Wednesday 25 October 2017

Greenham Common peace campaigner Sarah Hipperson to celebrate 90th birthday

Peace campaigner Sarah Hipperson is set to celebrate her 90th birthday.

A stalwart of the Greenham Common protest against the siting of US nuclear weapons on UK  soil, Sarah has continued her struggle for nuclear disarmament across the world.


Most recently Sarah was part of a group of the women who handed over a Commemorative garden to the struggle against nuclear weapons to the people of Newbury.


Sarah had lived a relatively straightforward life up until the momentous day in 1983 when she decided to go down and join the women’s peace camp in Greenham.

 

A native of Glasgow, she became a nurse and mid-wife in her late teens, delivering babies in the Govern area.
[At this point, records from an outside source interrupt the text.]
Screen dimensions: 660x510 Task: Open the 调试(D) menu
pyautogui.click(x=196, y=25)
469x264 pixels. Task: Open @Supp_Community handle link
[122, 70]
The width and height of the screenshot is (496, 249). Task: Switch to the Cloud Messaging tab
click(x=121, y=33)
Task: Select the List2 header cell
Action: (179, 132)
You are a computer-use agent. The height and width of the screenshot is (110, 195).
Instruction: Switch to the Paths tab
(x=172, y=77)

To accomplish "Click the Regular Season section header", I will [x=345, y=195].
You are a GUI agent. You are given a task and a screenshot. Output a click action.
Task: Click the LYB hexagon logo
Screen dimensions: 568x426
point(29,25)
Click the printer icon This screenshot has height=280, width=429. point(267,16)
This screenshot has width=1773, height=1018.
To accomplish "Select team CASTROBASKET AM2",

She then decided to emigrate to Canada, where she lived for 16 years, nursing, getting married and having five children. She returned to England in the 1970s, settling in the east London suburb of Wanstead.

 

Life at this time involved being a member of the local justice and peace group at Our Lady of Lourdes Church, as well as sitting on the bench as a Justice of the Peace.

 

During the early 1980s Sarah became increasingly frustrated with trying to raise awareness of nuclear weapons in Wanstead.

 

She showed Helen Caldacott’s film “Critical Mass” about the dangers of nuclear weapons. “There would be a numbing effect but it went no further than that,” said Sarah, who became a member of CND in the 1970s and worked with Catholic Peace Action.

 

Moving to Greenham Common in 1983, proved a liberating experience. The catalogue of events that followed over the next couple of decades, with a series of peaceful actions, court cases and imprisonments, all formed part of the work.

 

“The work is to achieve complete nuclear disarmament,” said Sarah. “We have all been involved in the crime that presents itself as nuclear deterrent. The bottom line is that we will use weapons that are 80 per cent more powerful than the Hiroshima bomb, in the case of Trident, as part of the defence policy of this country. As a Christian I have never been able to live with that.”

 


For Sarah, the whole concept of nuclear weapons runs contrary to the word of God. “Nuclear weapons will finish off the planet through which God’s creation finds a way to live out the life given to it,” she said.
Sarah found Greenham Common a highly spiritual place, where she was able to channel her anger by getting involved.

 

Over the years, Sarah was repeatedly arrested for peaceful direct actions, like blocking vehicles at Greenham Common and cutting fences. She served 22 sentences, the longest being 28 days in Holloway for criminal damage. “I never paid a fine,” said Sarah proudly.

 

Appearing in court gave the opportunity to openly question the legality of nuclear weapons. There have been successes, such as when the Law Lords declared that the bye-laws that the Ministry Defence had been using to remove women from Greenham Common were invalid. “We had every right to be there, the military had no right to be on the common,” said Sarah. The women also saw the fence around the common declared illegal.

 

When the missiles were removed from Greenham Common in the early 1990s, Sarah continued her protest against Trident. This involved actions at nearby Aldermaston. 

 

In a world that seems to get more violent with each passing decade, the struggle for peace goes on. Sarah Hipperson and the women of Greenham played their part in moving that struggle a little further forward.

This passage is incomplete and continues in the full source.